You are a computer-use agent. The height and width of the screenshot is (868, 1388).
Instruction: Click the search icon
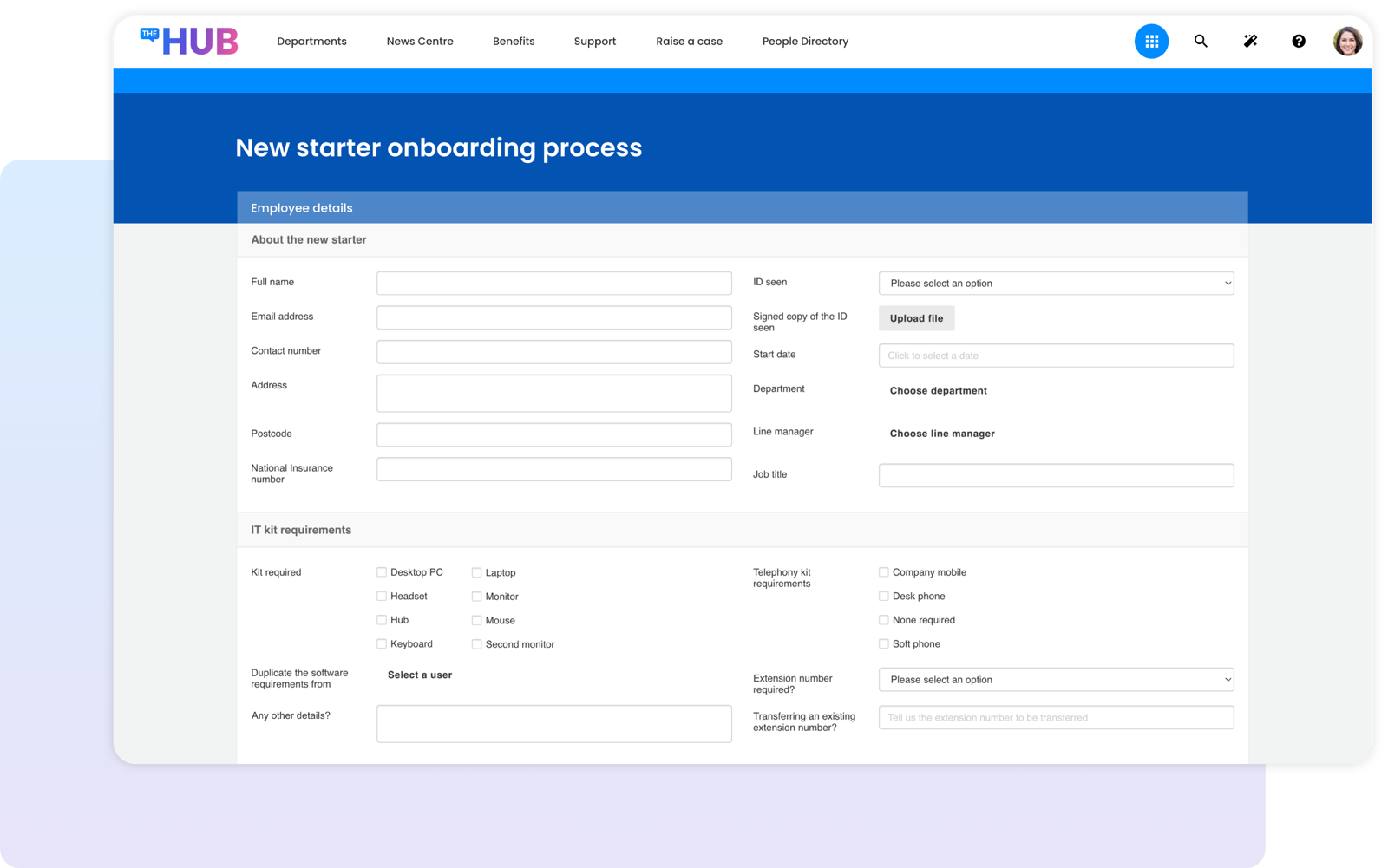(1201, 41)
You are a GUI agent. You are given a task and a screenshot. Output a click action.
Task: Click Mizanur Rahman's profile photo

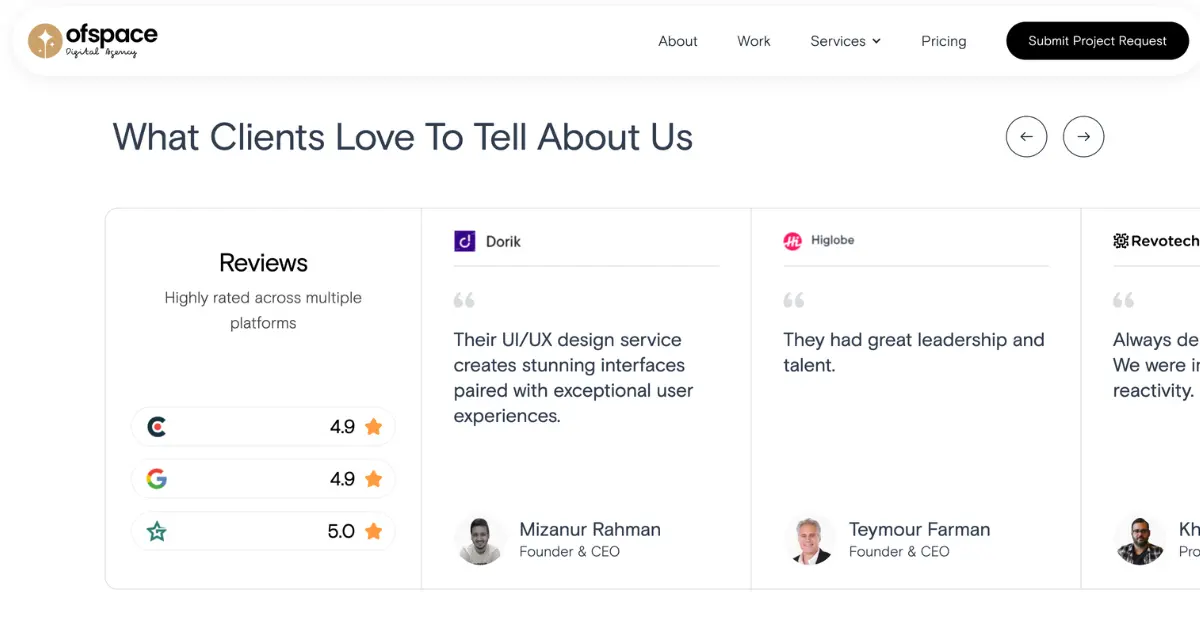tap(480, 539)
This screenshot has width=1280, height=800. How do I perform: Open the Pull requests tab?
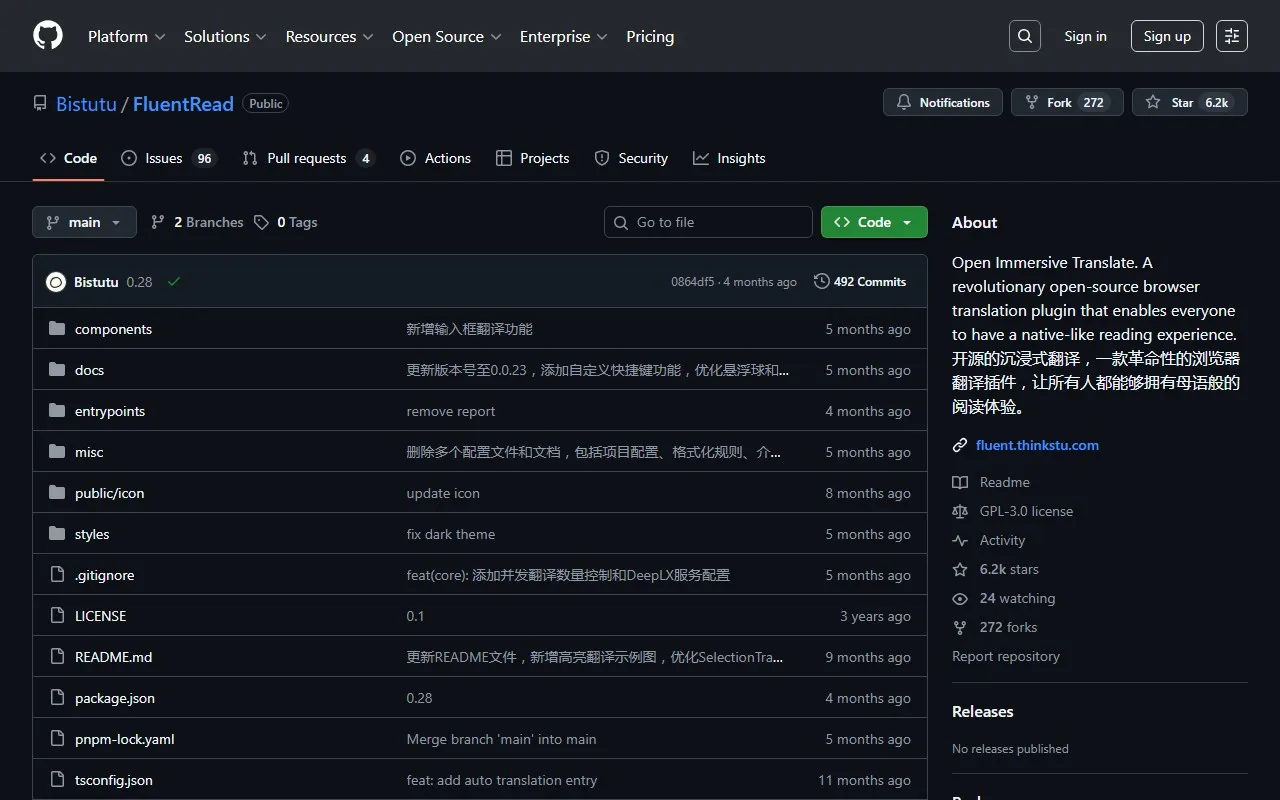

********************

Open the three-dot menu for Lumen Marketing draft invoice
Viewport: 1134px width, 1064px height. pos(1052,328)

********************

* WRITTEN PROBLEM
Convert the lines from the line with "You are a computer-use" to the line with "This screenshot has", both included, into a JSON list of strings with one string per line. Skip blank lines and leave the pictures out.

* OUTPUT FOR THIS TASK
[
  "You are a computer-use agent. The height and width of the screenshot is (868, 1388).",
  "Instruction: Click the search icon",
  "(1201, 41)",
  "You are a GUI agent. You are given a task and a screenshot. Output a click action.",
  "Task: Click Mizanur Rahman's profile photo",
  "tap(480, 539)",
  "This screenshot has width=1280, height=800. How do I perform: Open the Pull requests tab?"
]